* [Testo di lettura]:

La Generazione X dovrà risorgere dalle ceneri del suo
decennale oblio rinnegando i cattivi maestri da cui si è lasciata abbindolare o
guidare per inerzia e riscoprendo con calma tutte le grandi menti che hanno
illuminato di intelligenza e lungimiranza il cammino della nostra civiltà. E
non parlo soltanto di celebrità come Keynes o Marx, ma anche di sconosciuti e
anonimi professori e studiosi di provincia, che per lungo tempo hanno dovuto
vivere nell’indifferenza più assoluta, nell’isolamento completo, lontani dai
riflettori della ribalta pubblica, per far posto a personaggi indecenti e
impresentabili come i vari Alesina, Giavazzi, Monti, Zingales, Boldrin, Giannino.
A tal proposito, vi propongo di seguito l’introduzione e la conclusione di un’analisi molto lucida e interessante (nonché discutibile in ogni sua parte, come le opere
più riuscite dell’intelligenza e dell’ingegno umano) trovata per caso
scartabellando su internet, fatta dal professore di politica economica Concetto Paolo Vinci nel lontano 2000,
molto prima che il disastro annunciato
dell’euro e dell’unificazione monetaria venisse traumaticamente alla luce.
Mi sembrava giusto rendere omaggio ad una voce che forse ai suoi tempi è stata
bruscamente zittita e redarguita, perché troppo fuori dal coro. Parlo con
rammarico, dato che oggi avrei pagato il doppio delle tasse universitarie per
avere un professore così. Mentre anche io purtroppo, come molti dei miei
coscritti della Generazione X, ho avuto pessimi maestri e inqualificabili
professori. E tutto quello che so oggi ho dovuto impararlo da solo, da perfetto
autodidatta, testandolo sulla carne viva e a sangue caldo.
VINCOLO ESTERO E POLITICA ECONOMICA NEGLI ANNI NOVANTA
Di Concetto Paolo Vinci
1. INTRODUZIONE
Sebbene si
possa obiettare che è ancora troppo presto per formulare un giudizio
su alcune misure – in particolare quelle adottate dagli ultimi
governi – per il fatto che esse ancora non hanno manifestato per intero
i loro effetti, si è tuttavia, ritenuto procedere alla stesura delle
presenti note, nella convinzione che, tranne che per imprevedibili cambiamenti,
le vicende economiche degli anni Novanta
sembrano ormai così
ben delineate da consentire una valutazione complessiva degli
eventi economici del decennio appena trascorso. Prima di
procedere nell’analisi della politica
economica italiana,
sono necessarie alcune osservazioni di carattere preliminare, sugli anni che
hanno preceduto l’attuale decennio.
Sebbene
possa apparire
ovvio che non sia corretto discutere gli effetti di misure di politica economica
prescindendo dalle condizioni economiche
di partenza,
merita ricordare che tale questione di metodo ha ricevuto solo di recente
quella attenzione che deve essere riservata a questo tipo di analisi. La
sostanza di queste considerazioni può essere approfondita con
efficacia attraverso la citazione di alcuni brani di recenti saggi pubblicati
a cura di J. P. Fitoussi (1995, pag.

* [Consegne da svolgere]:
(1) Riproduci il passo del brano sulla Generazione X e il professor Vinci che inizia con "Mi sembrava giusto" e si chiude con "a sangue caldo.".
(2) Per ciascuna affermazione indica se concorda con il brano sulla Generazione X e il professor Vinci, rispondendo sì o no e citando le parole del brano che lo stabiliscono: (a) l'analisi di Concetto Paolo Vinci risale al 2000; (b) l'autore dice di aver avuto ottimi maestri; (c) l'analisi è stata trovata consultando una biblioteca.
(3) Prosegui, per favore, il brano sulla Generazione X e il professor Vinci dal punto in cui si interrompe.

* [Estratti dei record]:
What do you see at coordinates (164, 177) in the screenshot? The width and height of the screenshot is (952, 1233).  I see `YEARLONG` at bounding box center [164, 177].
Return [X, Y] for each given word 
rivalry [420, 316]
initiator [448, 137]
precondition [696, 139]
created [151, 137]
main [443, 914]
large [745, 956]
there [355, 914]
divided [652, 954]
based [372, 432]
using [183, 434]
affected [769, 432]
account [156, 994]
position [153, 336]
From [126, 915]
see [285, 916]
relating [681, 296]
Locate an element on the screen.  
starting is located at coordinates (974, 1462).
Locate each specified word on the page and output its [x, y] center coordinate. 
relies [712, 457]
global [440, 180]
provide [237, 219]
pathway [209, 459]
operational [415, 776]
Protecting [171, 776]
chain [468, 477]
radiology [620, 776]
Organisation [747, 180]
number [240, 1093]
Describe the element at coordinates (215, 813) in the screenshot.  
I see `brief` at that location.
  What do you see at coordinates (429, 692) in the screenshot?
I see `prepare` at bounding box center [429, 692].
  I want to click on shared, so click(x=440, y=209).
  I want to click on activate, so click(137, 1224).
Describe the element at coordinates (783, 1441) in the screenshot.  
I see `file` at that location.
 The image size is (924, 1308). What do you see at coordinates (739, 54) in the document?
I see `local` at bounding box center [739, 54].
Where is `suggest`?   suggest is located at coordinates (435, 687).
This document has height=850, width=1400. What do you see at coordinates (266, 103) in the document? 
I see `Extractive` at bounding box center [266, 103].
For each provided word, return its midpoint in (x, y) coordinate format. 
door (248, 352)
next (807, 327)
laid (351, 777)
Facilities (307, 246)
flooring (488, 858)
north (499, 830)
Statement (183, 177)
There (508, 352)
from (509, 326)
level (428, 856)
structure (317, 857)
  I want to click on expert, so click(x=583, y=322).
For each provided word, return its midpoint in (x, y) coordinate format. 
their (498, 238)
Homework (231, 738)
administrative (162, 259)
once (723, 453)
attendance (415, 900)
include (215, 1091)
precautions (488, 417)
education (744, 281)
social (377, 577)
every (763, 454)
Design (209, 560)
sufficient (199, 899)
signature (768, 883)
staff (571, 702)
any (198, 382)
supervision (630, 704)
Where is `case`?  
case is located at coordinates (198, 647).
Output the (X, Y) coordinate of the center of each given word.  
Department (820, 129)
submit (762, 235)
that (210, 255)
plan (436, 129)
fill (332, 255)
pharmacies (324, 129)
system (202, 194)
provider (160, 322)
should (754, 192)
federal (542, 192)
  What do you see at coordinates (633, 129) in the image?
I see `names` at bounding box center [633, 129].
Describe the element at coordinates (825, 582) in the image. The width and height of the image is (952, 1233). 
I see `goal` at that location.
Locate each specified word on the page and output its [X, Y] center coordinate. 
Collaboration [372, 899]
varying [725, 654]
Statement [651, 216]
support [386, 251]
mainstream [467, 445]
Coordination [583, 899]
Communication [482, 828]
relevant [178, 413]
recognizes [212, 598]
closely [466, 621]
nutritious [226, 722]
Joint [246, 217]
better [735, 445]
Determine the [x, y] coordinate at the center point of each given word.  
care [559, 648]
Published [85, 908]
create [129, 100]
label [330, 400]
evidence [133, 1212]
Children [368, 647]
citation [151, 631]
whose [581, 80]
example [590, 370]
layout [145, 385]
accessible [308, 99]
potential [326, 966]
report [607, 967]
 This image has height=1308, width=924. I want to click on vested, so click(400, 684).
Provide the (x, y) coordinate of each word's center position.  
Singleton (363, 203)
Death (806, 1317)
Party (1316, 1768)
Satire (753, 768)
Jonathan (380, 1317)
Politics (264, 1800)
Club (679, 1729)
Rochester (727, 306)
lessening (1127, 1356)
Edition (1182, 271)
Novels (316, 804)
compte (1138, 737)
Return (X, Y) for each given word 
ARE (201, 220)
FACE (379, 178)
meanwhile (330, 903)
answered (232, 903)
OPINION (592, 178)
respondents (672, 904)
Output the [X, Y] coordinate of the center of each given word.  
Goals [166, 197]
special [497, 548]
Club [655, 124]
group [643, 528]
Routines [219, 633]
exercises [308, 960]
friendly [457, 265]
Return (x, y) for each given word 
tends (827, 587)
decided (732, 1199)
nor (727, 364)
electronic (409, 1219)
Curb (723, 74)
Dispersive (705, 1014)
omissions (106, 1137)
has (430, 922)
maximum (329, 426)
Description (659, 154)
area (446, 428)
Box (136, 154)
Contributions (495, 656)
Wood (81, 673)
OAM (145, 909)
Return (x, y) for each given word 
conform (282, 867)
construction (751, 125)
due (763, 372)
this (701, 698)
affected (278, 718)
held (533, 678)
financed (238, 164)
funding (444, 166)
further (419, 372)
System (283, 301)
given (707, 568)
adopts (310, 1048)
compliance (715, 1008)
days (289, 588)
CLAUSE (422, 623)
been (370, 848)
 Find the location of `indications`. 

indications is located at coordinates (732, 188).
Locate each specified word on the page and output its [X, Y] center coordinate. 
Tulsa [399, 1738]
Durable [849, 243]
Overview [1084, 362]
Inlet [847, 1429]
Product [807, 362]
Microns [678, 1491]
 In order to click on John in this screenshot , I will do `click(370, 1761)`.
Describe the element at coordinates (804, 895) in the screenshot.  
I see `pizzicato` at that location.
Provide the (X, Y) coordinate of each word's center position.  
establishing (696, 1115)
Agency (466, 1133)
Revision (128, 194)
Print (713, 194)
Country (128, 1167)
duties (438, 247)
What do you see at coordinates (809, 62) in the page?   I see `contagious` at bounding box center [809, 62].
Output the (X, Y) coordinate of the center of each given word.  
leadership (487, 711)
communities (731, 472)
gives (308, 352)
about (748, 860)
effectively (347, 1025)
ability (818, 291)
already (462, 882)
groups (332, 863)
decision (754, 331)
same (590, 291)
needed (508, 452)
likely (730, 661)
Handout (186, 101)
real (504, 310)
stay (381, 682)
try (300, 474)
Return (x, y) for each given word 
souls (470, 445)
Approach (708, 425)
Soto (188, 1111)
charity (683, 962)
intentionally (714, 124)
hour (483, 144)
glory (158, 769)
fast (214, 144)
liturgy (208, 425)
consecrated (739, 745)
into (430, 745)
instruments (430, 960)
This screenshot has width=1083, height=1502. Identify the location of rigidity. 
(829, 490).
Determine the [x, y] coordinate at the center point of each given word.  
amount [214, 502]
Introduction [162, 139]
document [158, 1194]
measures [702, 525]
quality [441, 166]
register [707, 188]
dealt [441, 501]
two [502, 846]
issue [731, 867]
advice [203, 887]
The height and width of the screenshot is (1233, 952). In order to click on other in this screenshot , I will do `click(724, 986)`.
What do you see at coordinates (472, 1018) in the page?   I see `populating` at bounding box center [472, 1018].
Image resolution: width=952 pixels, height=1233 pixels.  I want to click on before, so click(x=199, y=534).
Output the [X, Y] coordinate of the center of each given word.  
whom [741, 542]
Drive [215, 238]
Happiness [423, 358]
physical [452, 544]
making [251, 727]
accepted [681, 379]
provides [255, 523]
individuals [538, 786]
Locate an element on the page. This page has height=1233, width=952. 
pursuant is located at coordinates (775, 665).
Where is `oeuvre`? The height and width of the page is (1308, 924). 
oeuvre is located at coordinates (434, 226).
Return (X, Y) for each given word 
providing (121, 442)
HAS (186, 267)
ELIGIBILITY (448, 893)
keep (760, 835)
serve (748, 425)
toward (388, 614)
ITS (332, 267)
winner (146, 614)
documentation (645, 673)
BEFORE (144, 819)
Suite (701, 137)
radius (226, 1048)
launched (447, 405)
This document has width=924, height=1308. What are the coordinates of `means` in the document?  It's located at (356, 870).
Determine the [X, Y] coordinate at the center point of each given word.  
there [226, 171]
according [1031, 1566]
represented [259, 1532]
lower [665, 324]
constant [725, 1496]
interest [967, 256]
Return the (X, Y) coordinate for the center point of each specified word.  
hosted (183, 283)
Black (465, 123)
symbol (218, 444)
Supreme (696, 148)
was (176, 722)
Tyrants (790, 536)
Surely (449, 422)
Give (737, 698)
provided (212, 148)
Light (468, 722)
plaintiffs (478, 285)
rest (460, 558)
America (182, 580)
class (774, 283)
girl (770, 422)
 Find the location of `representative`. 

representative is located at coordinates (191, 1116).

* [Soluzioni delle consegne]:
(1)
Mi sembrava giusto rendere omaggio ad una voce che forse ai suoi tempi è stata
bruscamente zittita e redarguita, perché troppo fuori dal coro. Parlo con
rammarico, dato che oggi avrei pagato il doppio delle tasse universitarie per
avere un professore così. Mentre anche io purtroppo, come molti dei miei
coscritti della Generazione X, ho avuto pessimi maestri e inqualificabili
professori. E tutto quello che so oggi ho dovuto impararlo da solo, da perfetto
autodidatta, testandolo sulla carne viva e a sangue caldo.

(2)
(a) Sì: "fatta dal professore di politica economica Concetto Paolo Vinci nel lontano 2000".
(b) No: "ho avuto pessimi maestri e inqualificabili professori".
(c) No: "trovata per caso scartabellando su internet".

(3)
XXI) il quale scrive tra
l’altro nella sua introduzione:
“Vi è un assioma universalmente accettato dagli economisti, che io
propongo di
chiamare l’esistenza di un metalinguaggio, secondo cui le
relazioni macroeconomiche devono avere fondamenti microeconomici. Questo assioma stabilisce sin dall’inizio la subordinazione dell’approccio macro a quello micro, ed allo stesso
tempo classifica ed ordina le argomentazioni economiche riconoscendo implicitamente che la
microeconomia è essa stessa ben fondata. Una tale convinzione si è
spinta così
avanti, che tanti economisti pensano che sia sufficiente studiare
un’economia
alla Robinson Crusoè, per comprendere alcune importanti (macro) proprietà delle nostre reali
economie, specialmente con riferimento alla comprensione
ed analisi del ciclo e della crescita. Correndo il rischio di ribadire
l’ovvio, io, al contrario, enfatizzerò il fatto che le istituzioni
forgiano la condotta microeconomica. La reazione
ottimale di
un agente non dipende soltanto dal suo vincolo
di bilancio, ma dipende dal contesto
istituzionale e da come lo stesso si sia andato evolvendo, dalle regole del gioco
comunemente accettate nella società in cui il soggetto si trova a vivere ed operare, e dal
suo grado d’altruismo”.
Ancora, nel
primo saggio del volume in questione, riguardante il modello cui
la Russia avrebbe dovuto
ispirarsi nel suo processo transizione, Blinder (1995, pagg. 3-4 e
21-22) afferma:
“Tutti noi siamo a conoscenza del fatto che l’economia neoclassica è più adatta ad analizzare posizioni di equilibrio che fasi di transizione.…Il cosiddetto
problema della transizione è suddiviso utilmente in
due
domande:
1. dove vogliamo andare?
2.
Come possiamo
passare da qui a lì?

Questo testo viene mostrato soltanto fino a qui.